PASSAGE FOURNI:
--- --- ---

Certains candidats pour se démarquer s’engagent à renoncer, une fois élus, à leurs salaires de parlementaires. Qu’en dit la loi ?

Voulant sans doute faire dans l’innovation, certains candidats de la Fédération de la gauche démocratique (FGD) ont rédigé et diffusé un engagement par lequel ils renoncent à leurs futures indemnités parlementaires. Et ce, dans le cas où ils seront élus, bien sûr. C’est un acte inédit qui est censé injecter une dose d’honnêteté à la campagne électorale. Mais que vaut vraiment ce document ? Bien sûr, un candidat honnête, s’il en est, n’a pas besoin de signer et légaliser auprès des autorités locales un document pour le brandir devant les électeurs en signe  de son intégrité. Or, le rôle de ce genre de documents qui a vite fait le tour des réseaux sociaux se limite là. D’abord, ce n’est qu’un simple engagement, y faillir n’expose donc son auteur à aucune sanction. Par conséquent, rien ne prouve qu’il va vraiment le tenir, une fois élu. Rappelons, dans ce sens, les promesses faites par certains parlementaires, il y a quelques mois, de renoncer à leurs retraites. Jusque-là, rien ne prouve qu’ils les ont vraiment tenues. De plus, aucune autorité ne pourra aller s’enquérir, demain, auprès du candidat, éventuel futur député, pour s’assurer qu’il a vraiment renoncé à ses indemnités. Ce qui fait dire à Brahim Yassine, dirigeant de la FGD, que ce geste «n’est ni sérieux ni réaliste».

Sur le plan technique, la question paraît encore plus compliquée. Dans les faits, les indemnités, et aussi la retraite, des députés sont régies par un décret du Premier ministre, qui soit dit en passant n’a jamais été publié au Bulletin officiel tout comme celui concernant les salaires et les avantages des ministres. Ce qui veut dire que, légalement, un député ne peut pas s’opposer à percevoir son salaire. Et même s’il en fait la tentative, les services de la Chambre ne sauront quoi faire avec cet argent. Il n’existe dans les documents comptables de la Chambre aucune ligne qui prévoit ce cas de figure. La problématique s’est déjà posée lorsque la présidence de la Chambre, pour sanctionner les députés absentéistes, a tenté de ponctionner sur leurs salaires. Le candidat est-il au courant de la complication administrativo-comptable que suppose son geste? La question mérite d’être posée. Si ce n’est pas le cas, comment prétend-il à assumer une mission où il doit, entre autres, légiférer, s’il n’est même pas au fait du cadre juridique qui réglemente cette fonction ? Au contraire, s’il est au fait de tous ces aspects, son acte peut être considéré comme une tentative d’induire les électeurs en erreur. Il se retrouve dans ce cas en infraction. Mais cela suppose une autre question : peut-on considérer une campagne menée sur les réseaux sociaux comme une campagne classique ? Là, c’est à la future Cour constitutionnelle de trancher.

--- --- ---

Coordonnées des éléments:

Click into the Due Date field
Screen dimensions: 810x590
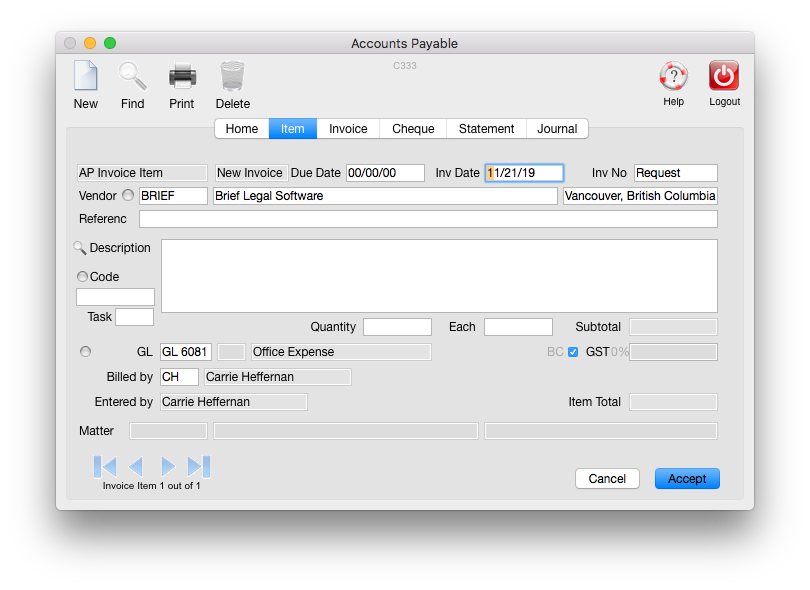pyautogui.click(x=385, y=173)
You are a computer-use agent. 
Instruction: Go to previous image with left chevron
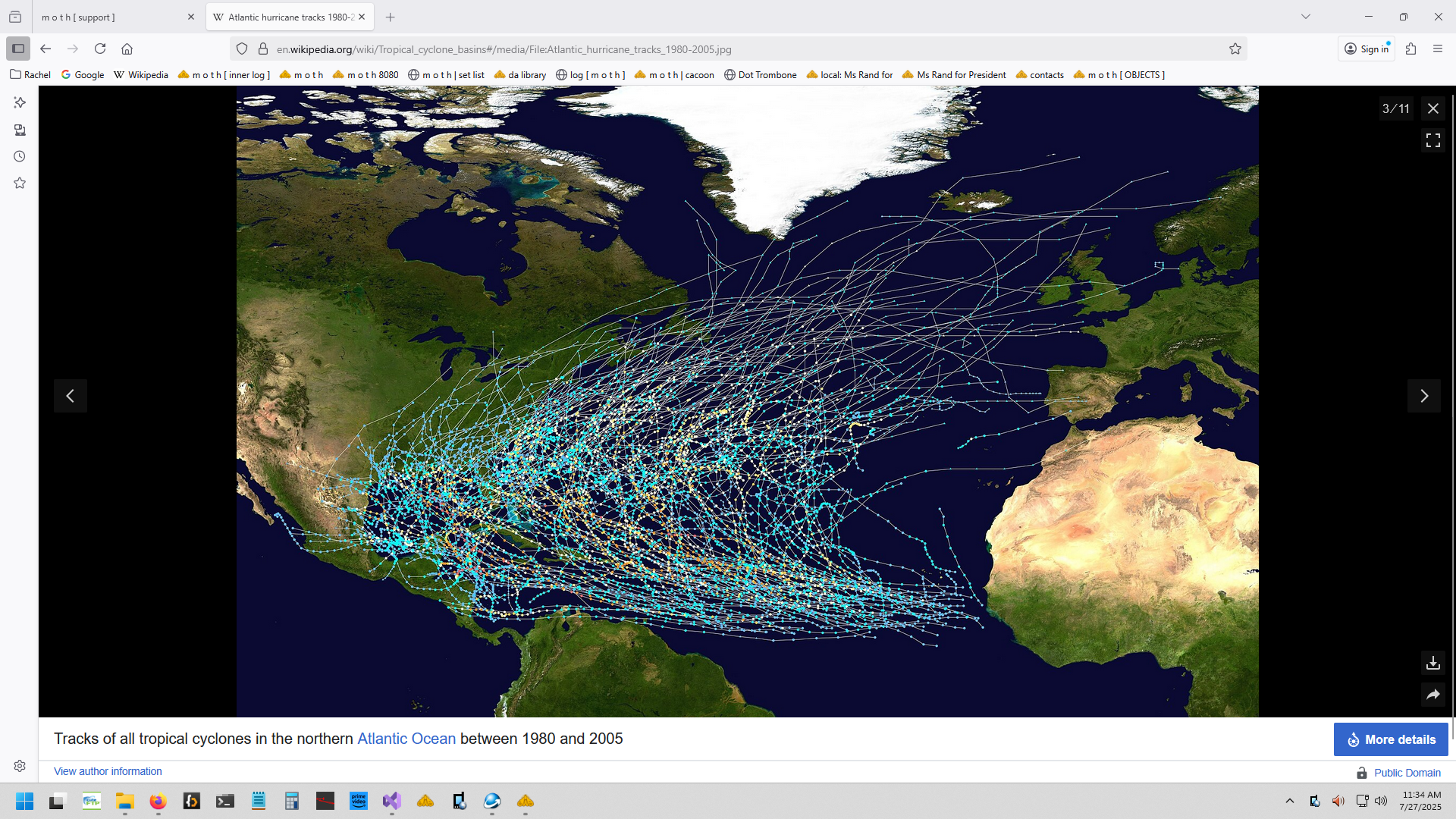(71, 396)

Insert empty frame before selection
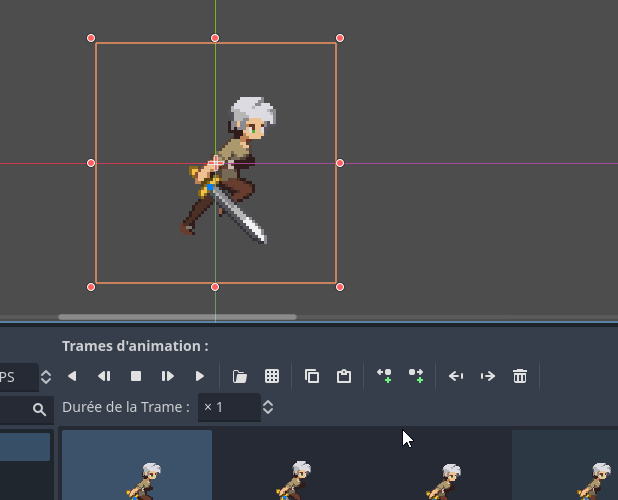click(384, 376)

--- --- ---

OBJECTIF:
D'après le texte sur le renoncement aux indemnités parlementaires, par quel acte les indemnités et la retraite des députés sont-elles régies ?

RÉPONSE COMPLÈTE:
Elles sont régies par un décret du Premier ministre, qui n'a jamais été publié au Bulletin officiel.